From the first line to the last, transcribe the data exactly.
START GIVEN DATA
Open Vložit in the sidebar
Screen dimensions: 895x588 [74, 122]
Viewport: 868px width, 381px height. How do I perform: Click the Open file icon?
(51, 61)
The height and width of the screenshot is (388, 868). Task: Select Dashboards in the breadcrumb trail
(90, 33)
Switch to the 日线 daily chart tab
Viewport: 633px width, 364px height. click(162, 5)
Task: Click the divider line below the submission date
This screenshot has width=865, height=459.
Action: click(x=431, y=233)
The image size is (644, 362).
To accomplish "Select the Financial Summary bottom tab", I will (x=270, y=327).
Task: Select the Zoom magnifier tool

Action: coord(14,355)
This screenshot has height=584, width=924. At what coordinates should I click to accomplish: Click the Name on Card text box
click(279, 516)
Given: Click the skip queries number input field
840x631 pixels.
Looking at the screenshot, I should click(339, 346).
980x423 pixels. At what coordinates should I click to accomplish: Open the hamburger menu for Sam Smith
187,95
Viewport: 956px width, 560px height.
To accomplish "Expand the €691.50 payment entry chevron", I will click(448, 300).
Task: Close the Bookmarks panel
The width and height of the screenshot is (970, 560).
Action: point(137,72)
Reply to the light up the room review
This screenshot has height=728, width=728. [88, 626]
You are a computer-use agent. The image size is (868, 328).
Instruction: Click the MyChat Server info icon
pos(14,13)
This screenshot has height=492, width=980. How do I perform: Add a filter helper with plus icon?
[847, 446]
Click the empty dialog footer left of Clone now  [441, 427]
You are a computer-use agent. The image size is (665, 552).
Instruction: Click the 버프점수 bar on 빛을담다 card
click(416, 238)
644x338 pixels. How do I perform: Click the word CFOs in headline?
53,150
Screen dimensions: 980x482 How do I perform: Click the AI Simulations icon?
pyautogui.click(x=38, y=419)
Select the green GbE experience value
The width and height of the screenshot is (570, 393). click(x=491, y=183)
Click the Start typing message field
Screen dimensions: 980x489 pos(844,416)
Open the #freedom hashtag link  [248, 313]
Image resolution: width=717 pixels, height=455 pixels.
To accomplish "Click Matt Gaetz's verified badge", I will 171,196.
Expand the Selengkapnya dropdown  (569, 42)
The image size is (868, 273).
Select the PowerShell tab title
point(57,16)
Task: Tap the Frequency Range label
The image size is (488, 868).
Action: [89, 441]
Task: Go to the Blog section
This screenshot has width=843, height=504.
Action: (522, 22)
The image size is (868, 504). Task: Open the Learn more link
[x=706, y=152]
END GIVEN DATA
◆ EXERCISE OUTPUT
Open Vložit in the sidebar
Screen dimensions: 895x588 [74, 122]
Viewport: 868px width, 381px height. How do I perform: Click the Open file icon?
(51, 61)
The height and width of the screenshot is (388, 868). Task: Select Dashboards in the breadcrumb trail
(90, 33)
Switch to the 日线 daily chart tab
Viewport: 633px width, 364px height. click(162, 5)
Task: Click the divider line below the submission date
This screenshot has width=865, height=459.
Action: click(x=431, y=233)
The image size is (644, 362).
To accomplish "Select the Financial Summary bottom tab", I will (x=270, y=327).
Task: Select the Zoom magnifier tool

Action: coord(14,355)
This screenshot has height=584, width=924. At what coordinates should I click to accomplish: Click the Name on Card text box
click(279, 516)
Given: Click the skip queries number input field
840x631 pixels.
Looking at the screenshot, I should click(339, 346).
980x423 pixels. At what coordinates should I click to accomplish: Open the hamburger menu for Sam Smith
187,95
Viewport: 956px width, 560px height.
To accomplish "Expand the €691.50 payment entry chevron", I will click(448, 300).
Task: Close the Bookmarks panel
The width and height of the screenshot is (970, 560).
Action: point(137,72)
Reply to the light up the room review
This screenshot has height=728, width=728. [88, 626]
You are a computer-use agent. The image size is (868, 328).
Instruction: Click the MyChat Server info icon
pos(14,13)
This screenshot has height=492, width=980. How do I perform: Add a filter helper with plus icon?
[847, 446]
Click the empty dialog footer left of Clone now  [441, 427]
You are a computer-use agent. The image size is (665, 552).
Instruction: Click the 버프점수 bar on 빛을담다 card
click(416, 238)
644x338 pixels. How do I perform: Click the word CFOs in headline?
53,150
Screen dimensions: 980x482 How do I perform: Click the AI Simulations icon?
pyautogui.click(x=38, y=419)
Select the green GbE experience value
The width and height of the screenshot is (570, 393). click(x=491, y=183)
Click the Start typing message field
Screen dimensions: 980x489 pos(844,416)
Open the #freedom hashtag link  [248, 313]
Image resolution: width=717 pixels, height=455 pixels.
To accomplish "Click Matt Gaetz's verified badge", I will 171,196.
Expand the Selengkapnya dropdown  (569, 42)
The image size is (868, 273).
Select the PowerShell tab title
point(57,16)
Task: Tap the Frequency Range label
The image size is (488, 868).
Action: [89, 441]
Task: Go to the Blog section
This screenshot has width=843, height=504.
Action: (522, 22)
The image size is (868, 504). Task: Open the Learn more link
[x=706, y=152]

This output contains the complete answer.